Célébrations !
Samedi 27 septembre 2014 – Festival d’Ambronay
Le troisième et avant-dernier week-end du Festival d’Ambronay fit honneur au thème choisi comme fil de conduite pour la programmation 2014 : « Célébrations ». Célébration inhérente aux œuvres religieuses comme l’est le Dixit Dominus de Haendel, interprété avec fougue et liesse par les Ghislieri Choir & Consort. Célébration aussi de la jeunesse, avec l’Aura Rilucente, jeune ensemble en résidence au Centre culturel de rencontre. Célébration enfin, de l’échange, de la rencontre des disciplines et de la réflexion, concrétisée par une « table ronde » scientifique intitulée « Sacralisation/Profanation, les rituels autour de l’écoute », visant à appréhender une histoire de l’écoute musicale en Occident.
Table ronde « Sacralisation/Profanation, les rituels autour de l’écoute » – Tour des Archives
Par le Comité scientifique du Centre Culturel de Rencontre : Marianne MASSIN, Martin KALTENECKER, Jean-Claire VANÇON, David CHRISTOFFEL.
Bien qu’affichant un intitulé affirmatif, cette journée passée en compagnie du Comité scientifique du CCR ouvrit en réalité la porte d’une vaste boîte à questions.2 Quel est le rapport de la musique au sacré ? en quoi consiste un processus de « célébration » (célébrer qui, quoi, comment, où, quand, dans quel but…) ? Dans quelle mesure cette dynamique oriente-t-elle l’écoute ou le regard porté sur l’objet célébré ? N’agit-on pas ainsi sur l’identité même du compositeur ou de l’œuvre ? Qui a autorité pour célébrer …. ? … Autant de « mises en chantier », plutôt conceptuelles, qui furent étayées d’exemples historiques (première « fêtes Rameau » en 1866, le scandale suscité par Déserts d’Edgar Varèse en 1954….), et qui permirent de mettre en avant l’importance de considérer le contexte d’écoute (ou d’observation) pour juger de la réception d’une œuvre d’art.

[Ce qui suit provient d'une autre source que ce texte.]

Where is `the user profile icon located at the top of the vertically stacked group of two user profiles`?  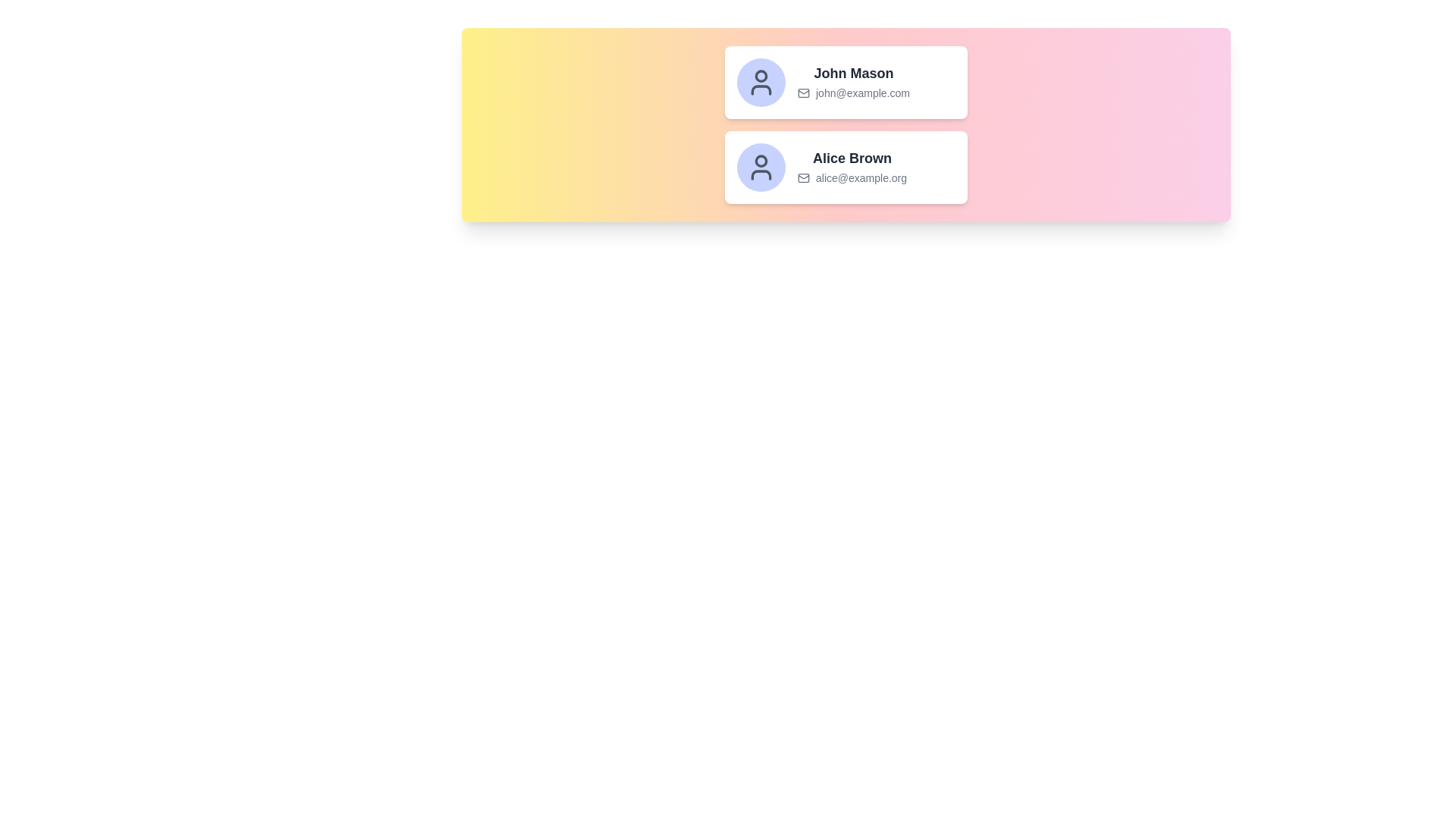 the user profile icon located at the top of the vertically stacked group of two user profiles is located at coordinates (761, 82).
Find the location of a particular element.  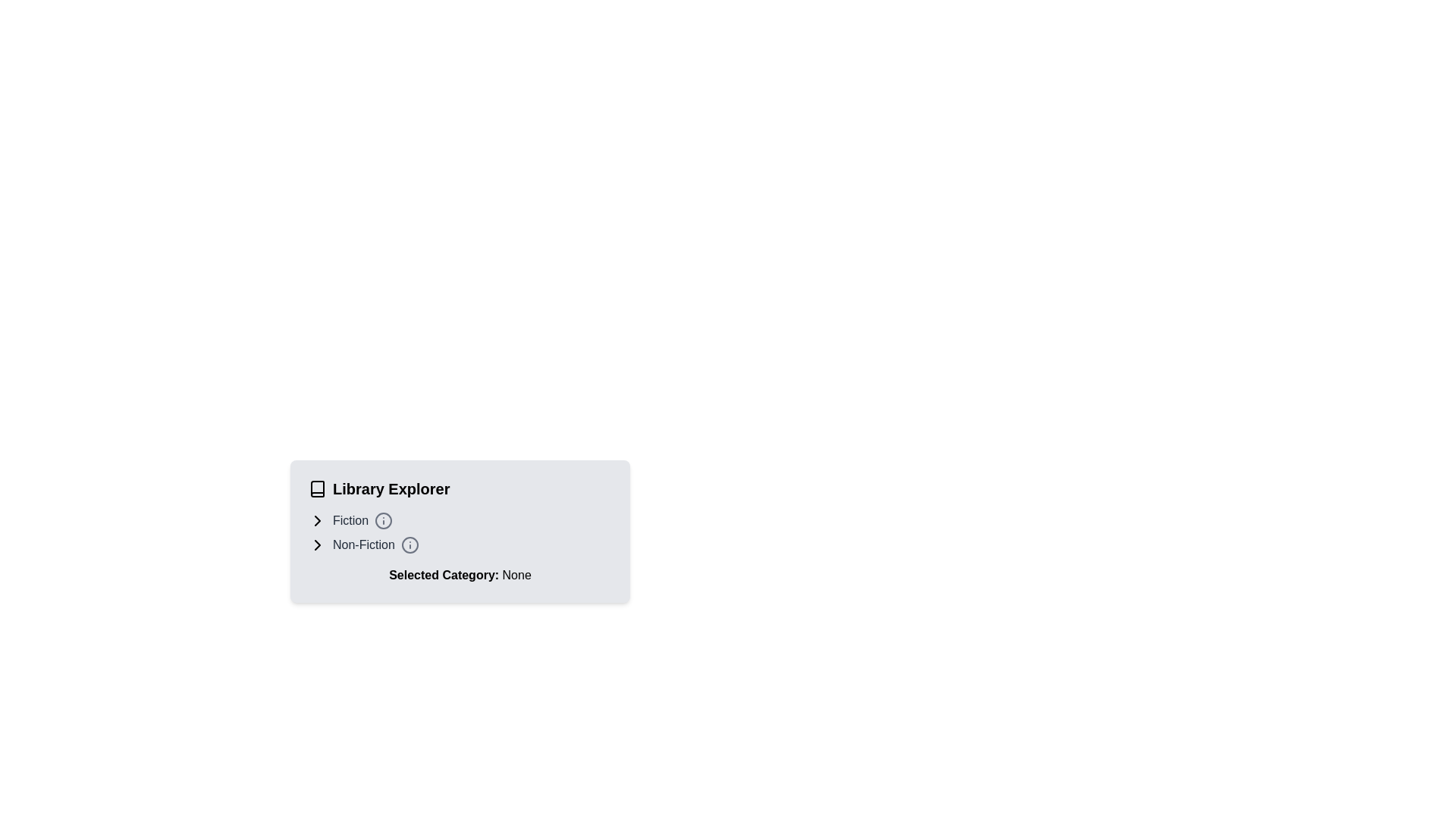

the right-pointing chevron arrow icon located to the left of the 'Non-Fiction' text label, which is used for navigation or expansion is located at coordinates (316, 544).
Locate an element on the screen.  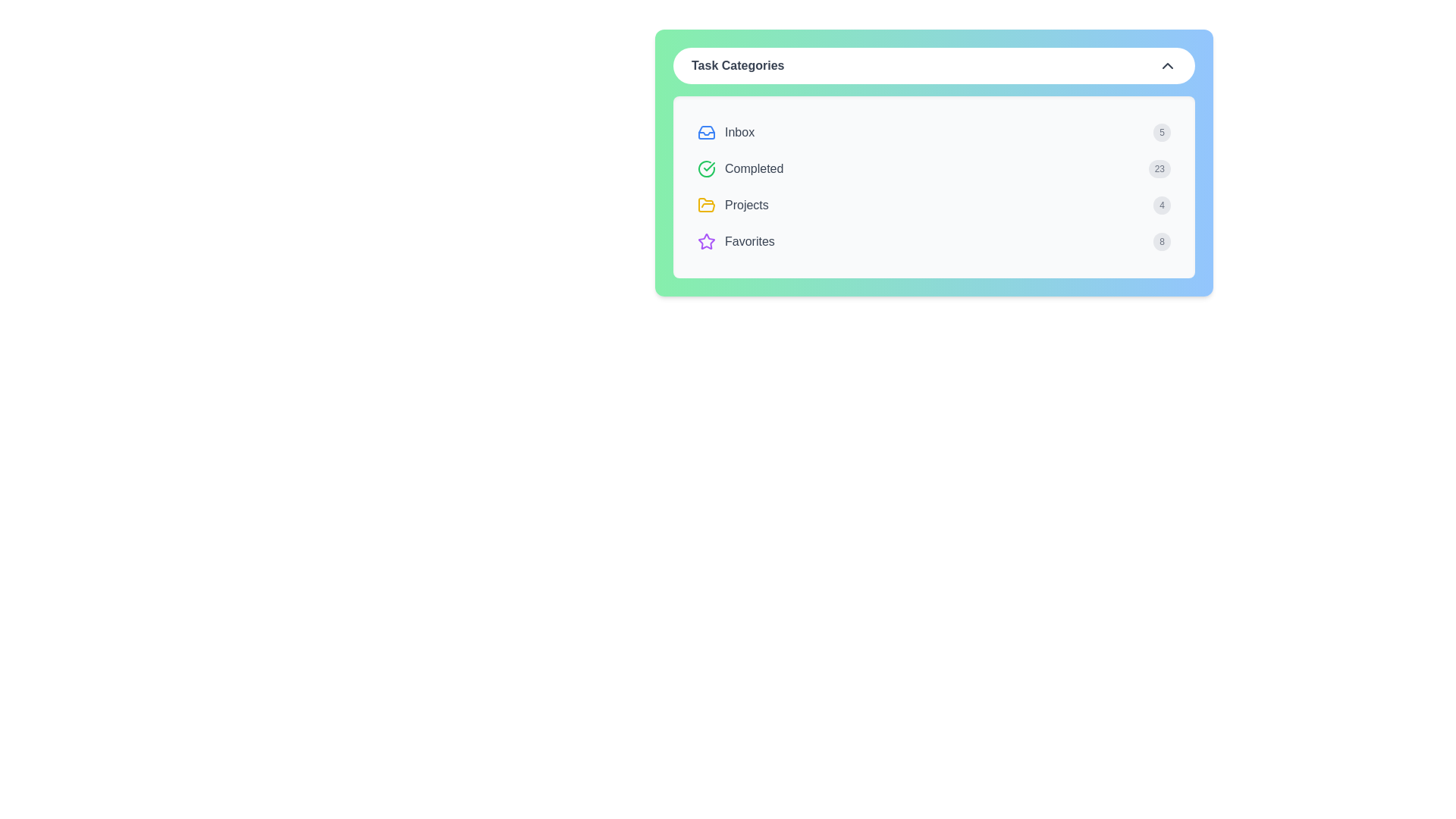
the 'Completed' category icon located in the second row of the 'Task Categories' list is located at coordinates (705, 169).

Le musée par exemple, valorise une œuvre, la met à part, en exergue ; mais il l’isole aussi du « vrai » monde, de la pièce de vie quotidienne. Le musée met en valeur, mais il met une distance. Comme l’écrit Merleau Ponty dans La Prose du Monde :
« L’idée nous vient de temps à autre que ces œuvres n’ont tout de même pas été faites pour finir entre ces murs sévères pour le plaisir des promeneurs du dimanche, des enfants du Jeudi, ou des intellectuels du Lundi. Nous sentons vaguement qu’il y a déperdition et que ce recueillement de vieilles filles, ce silence de nécropole, ce respect de pygmées n’est pas le vrai milieu de l’art, que tant d’efforts, tant de joies et de peines, tant de colères, tant de travaux n’étais pas destinés à refléter un jour la triste lumière du musée du Louvre…. Alors que le style en chaque peintre vivait comme la pulsation secrète de son cœur ».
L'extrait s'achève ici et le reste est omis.